Crutchfield also began working with local producer Jeff Zeigler (Kurt Vile, Steve Gunn), who joined her to record Tourist in This Town at Uniform Recording in Philly. It was a major change from working with Gilbride, who, in addition to recording all of the Swearin’ records, has built a solid reputation as Philly’s go-to D.I.Y. producer, having helmed Waxahatchee’s Ivy Tripp and Girlpool’s Before the World Was Big, among others. “It was a little nerve-wracking, I think, because everything up until that point, or at least for the last few years, had been with Kyle, and that felt really safe,” she says. “So to put a lot of stock in this person that I didn’t know, who in a lot of ways is more of a professional engineer and producer – not that Kyle’s not — but Kyle’s operation is a lot smaller.”

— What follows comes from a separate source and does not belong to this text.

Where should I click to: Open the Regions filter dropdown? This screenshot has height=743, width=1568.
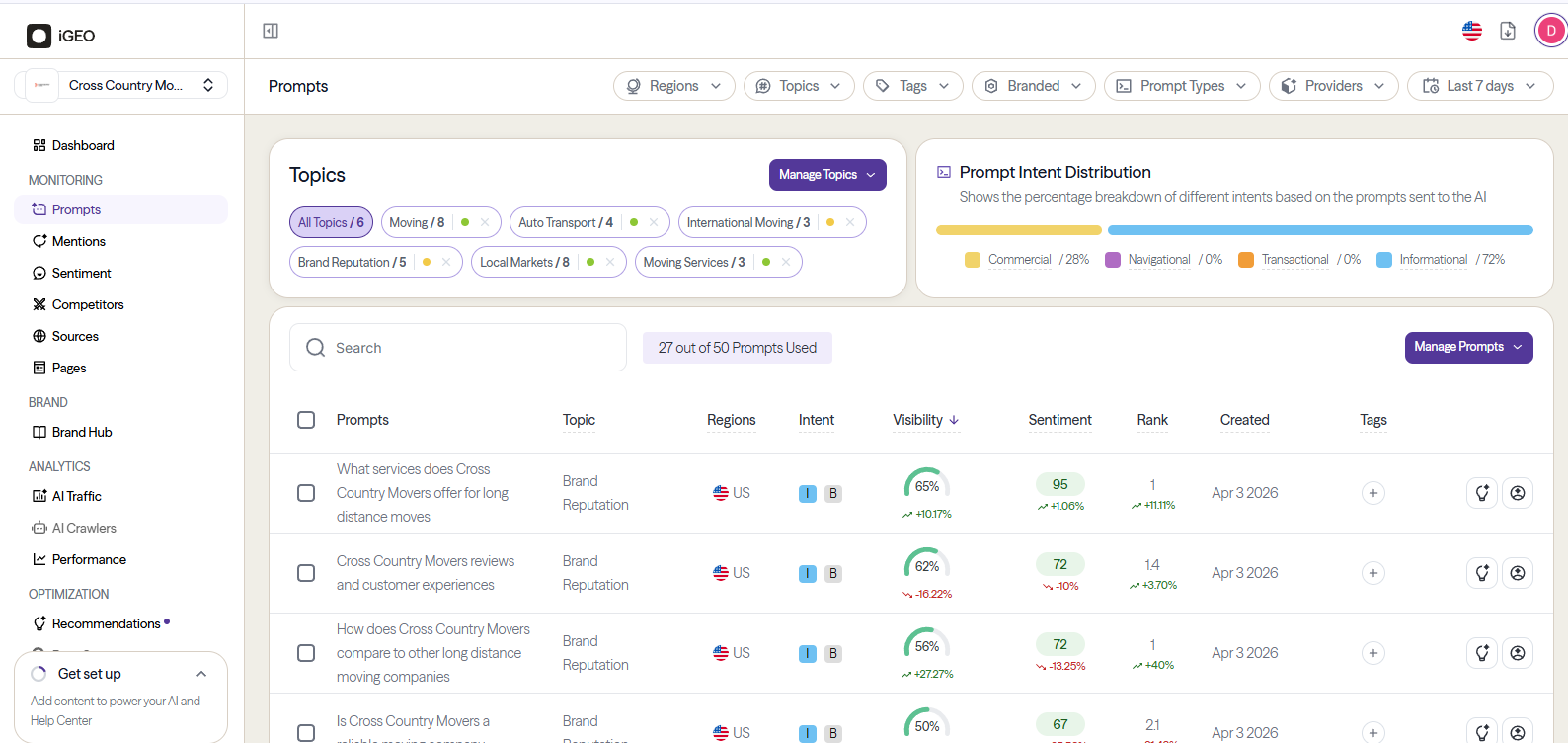(674, 86)
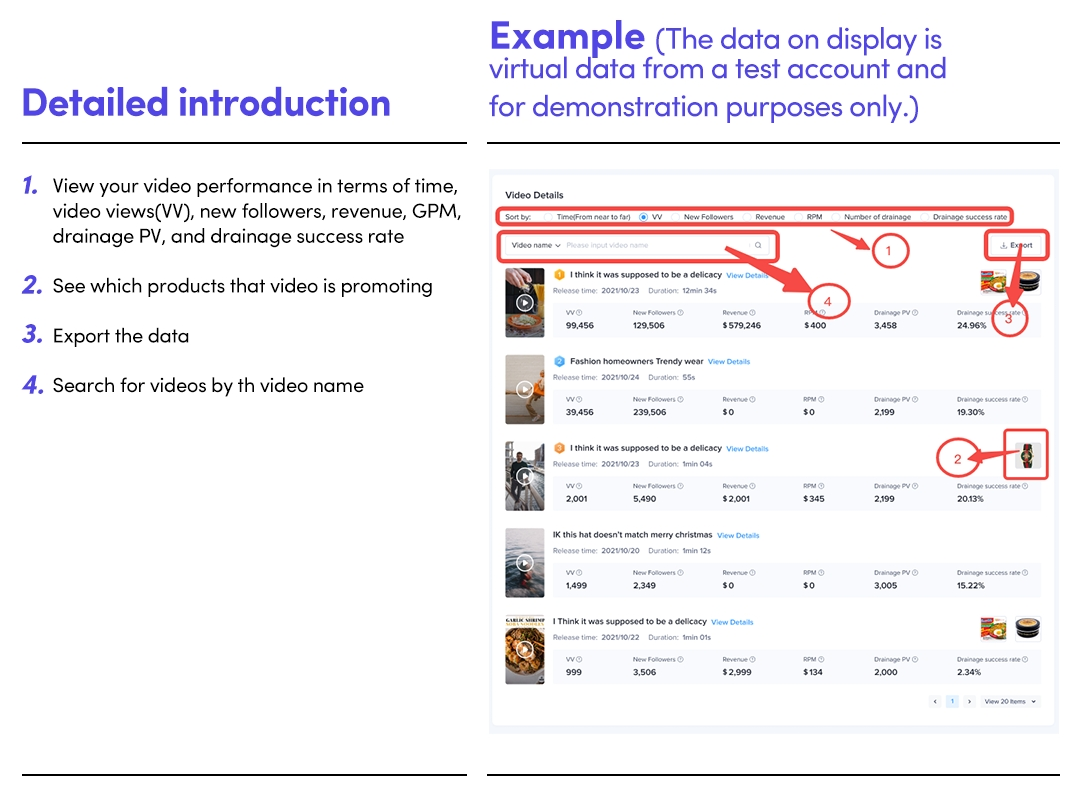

In working with Zeigler, Crutchfield got a chance to further develop her aesthetic, which, up until then, had predominantly featured crunchy lo-fi guitar-work (and that includes the seven tracks on her self-recorded 2014 EP, Lean Into It. In addition spotlighting her soulful vocals, Tourist in This Town tinkers with a range of gentle folk, hooky synth and ocean-sprayed ‘60s pop. “He’s totally down to try new things, just trial and error, which is great,” she says of Zeigler. “And he has the means to do it. He has so much gear. All of the synths that we put on the record are his personal synths that are in his studio. That was kind of an amazing blessing, too, to have this person who is so knowledgeable with synthesizers and has this really beautiful collection and knows exactly how to use them and all of their quirks.”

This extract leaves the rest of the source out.